Department of Biochemistry and Genetics, La Trobe Institute for Molecular Science, La Trobe University, Melbourne, VIC, 3086, Australia.
Cell Death Dis. 2018 Sep 25;9(10):1002. doi: 10.1038/s41419-018-1035-6.
Infection with Influenza A virus (IAV) causes significant cell death within the upper and lower respiratory tract and lung parenchyma. In severe infections, high levels of cell death can exacerbate inflammation and comprise the integrity of the epithelial cell barrier leading to respiratory failure. IAV infection of airway and alveolar epithelial cells promotes immune cell infiltration into the lung and therefore, immune cell types such as macrophages, monocytes and neutrophils are readily exposed to IAV and infection-induced death. Although the induction of cell death through apoptosis and necrosis following IAV infection is a well-known phenomenon, the molecular determinants responsible for inducing cell death is not fully understood. Here, we review the current understanding of IAV-induced cell death and critically evaluate the consequences of cell death in aiding either the restoration of lung homoeostasis or the progression of IAV-induced lung pathologies.
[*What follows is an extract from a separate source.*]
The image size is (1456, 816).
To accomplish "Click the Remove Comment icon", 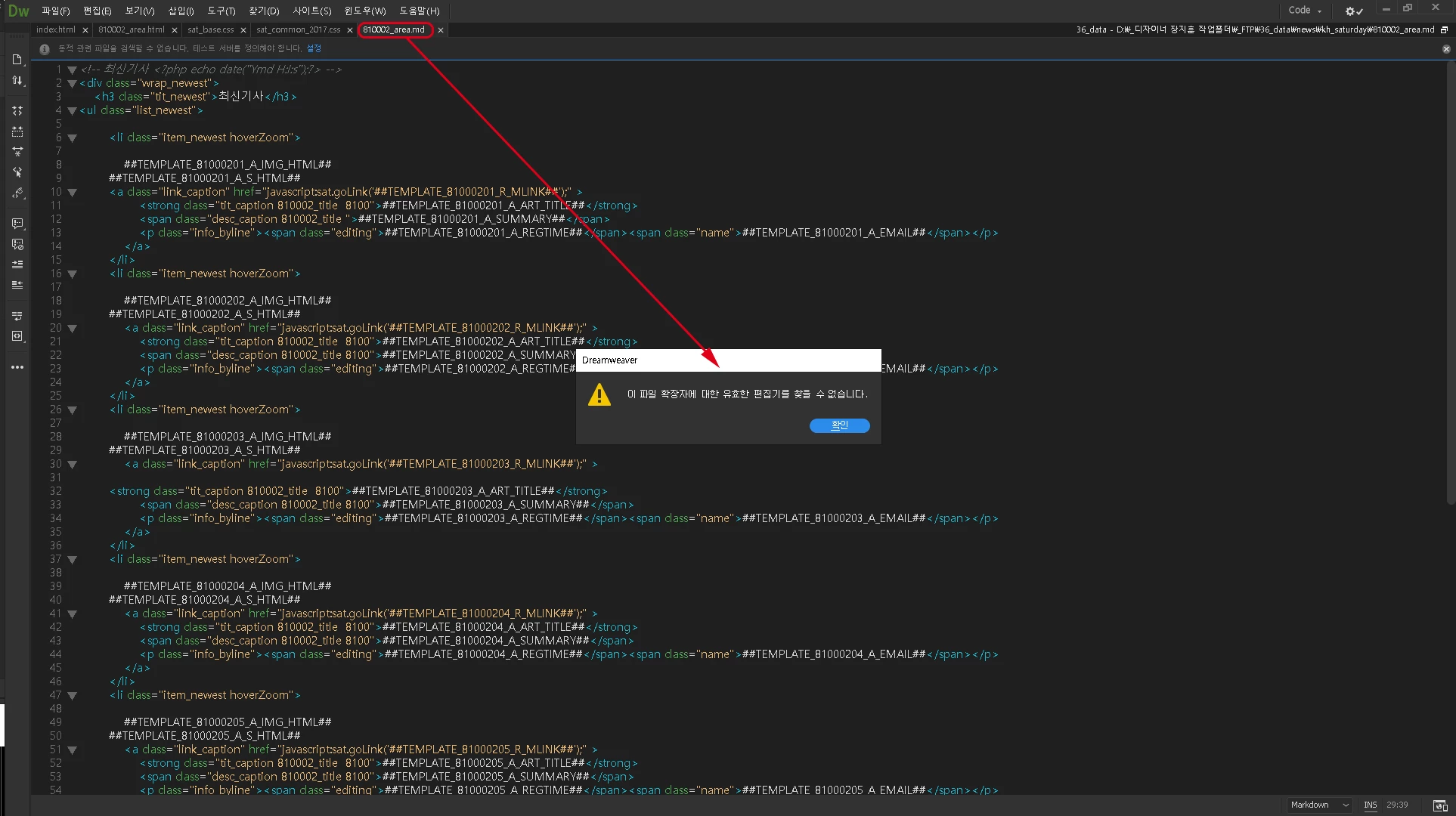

甲型流感病毒(IAV)感染会导致上呼吸道和下呼吸道以及肺实质中的大量细胞死亡。在严重感染中,高水平的细胞死亡会加剧炎症并破坏上皮细胞屏障的完整性,导致呼吸衰竭。IAV 感染气道和肺泡上皮细胞会促进免疫细胞浸润肺部,因此,巨噬细胞、单核细胞和中性粒细胞等免疫细胞类型很容易接触到 IAV 和感染诱导的死亡。尽管 IAV 感染后通过细胞凋亡和坏死诱导细胞死亡是一个众所周知的现象,但导致细胞死亡的分子决定因素尚不完全清楚。在这里,我们回顾了 IAV 诱导细胞死亡的现有认识,并批判性地评估了细胞死亡在帮助恢复肺内稳态或促进 IAV 诱导的肺病理进展方面的后果。